El prolífico escritor argentino César Aira narra en esta breve obra algunas peripecias que le ocurrieron al pintor alemán del XIX Johan Moritz Rugendas, quien, para encontrar motivos de inspiración, realizó un extenso viaje a América desde 1831 a 1847. Ya había pisado territorio ultramarino años antes, y de esa primera experiencia el resultado fue un bello librito ilustrado, “Viaje pintoresco por Brasil”, que le dio cierta fama en su país.

El segundo y definitivo viaje americano tuvo algunas etapas argentinas, que son las que describe Aira con detenimiento, porque en unas jornadas de Mendoza a Buenos Aires ocurrió un accidente, durante una tormenta, que cambió radicalmente y para siempre el destino del artista.

Aira pone el énfasis en varios aspectos: las características físicas de los paisajes chileno y argentino en la zona norte, dignos de ser captados e interpretados figurativamente por Rugendas; el interés del pintor por la civilización indígena y sus luchas con los descendientes de españoles; el color de los cielos, las llanuras y montañas de la zona, y las difíciles condiciones de vida de sus habitantes.

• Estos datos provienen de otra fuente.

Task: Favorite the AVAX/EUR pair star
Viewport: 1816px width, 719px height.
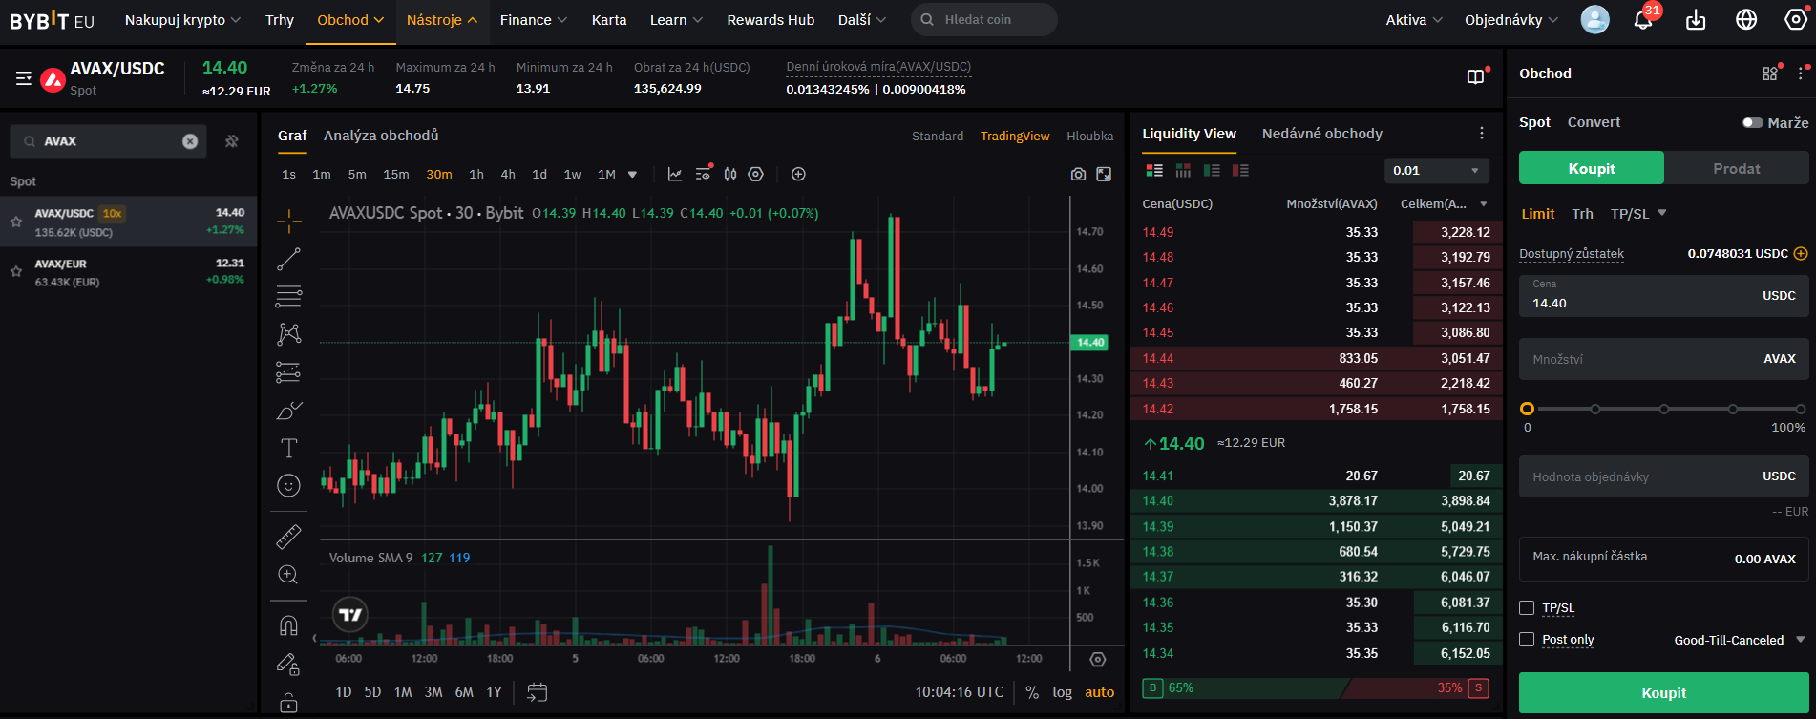Action: [x=16, y=272]
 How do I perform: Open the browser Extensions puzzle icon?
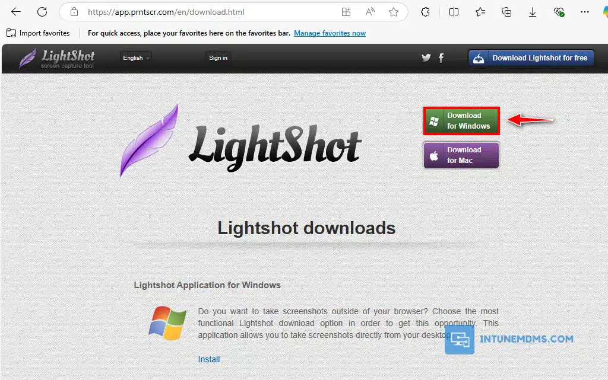coord(425,12)
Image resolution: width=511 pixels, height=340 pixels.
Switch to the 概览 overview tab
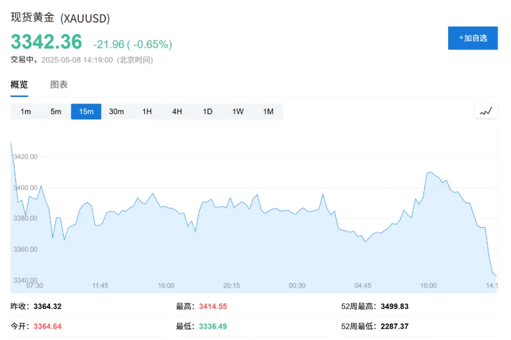(x=19, y=85)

Y todo ello para mostrar únicamente la sensibilidad del alemán hacia el medio ambiente pampero, y su necesidad de encontrar elementos naturales de suma originalidad que sean dignos de ser representados en el lienzo.

En este sentido, la obra de Aira viene a llamar la atención sobre un tema que se puso de moda en la Europa de fines del XVIII y durante el Romanticismo: la pervivencia de civilizaciones “naturales”, no expuestas a los peligros de la modernidad europea, el racionalismo o el exceso de desarrollo material.

Humboldt, probablemente el europeo de la época que mejor conocía América, aconsejaba a Rugendas que no perdiera el tiempo viajando hacia el sur, porque el paisaje que realmente le interesaba era el tropical, con su inmensa variedad de especies de plantas, y el contraste de esa flora con los picos nevados. Nada de eso había en los semidesiertos pampeanos, pero la complicidad de Rugendas con ellos era palmaria. Y esa suma atracción por los lugares recónditos del sur Aira nos la hace sentir en una narración que nunca decae y siempre nos sorprende, por su calidad literaria, su sensibilidad para comprender y transmitir los matices visuales y su habilidad para describir una personalidad artística fuera de lo común.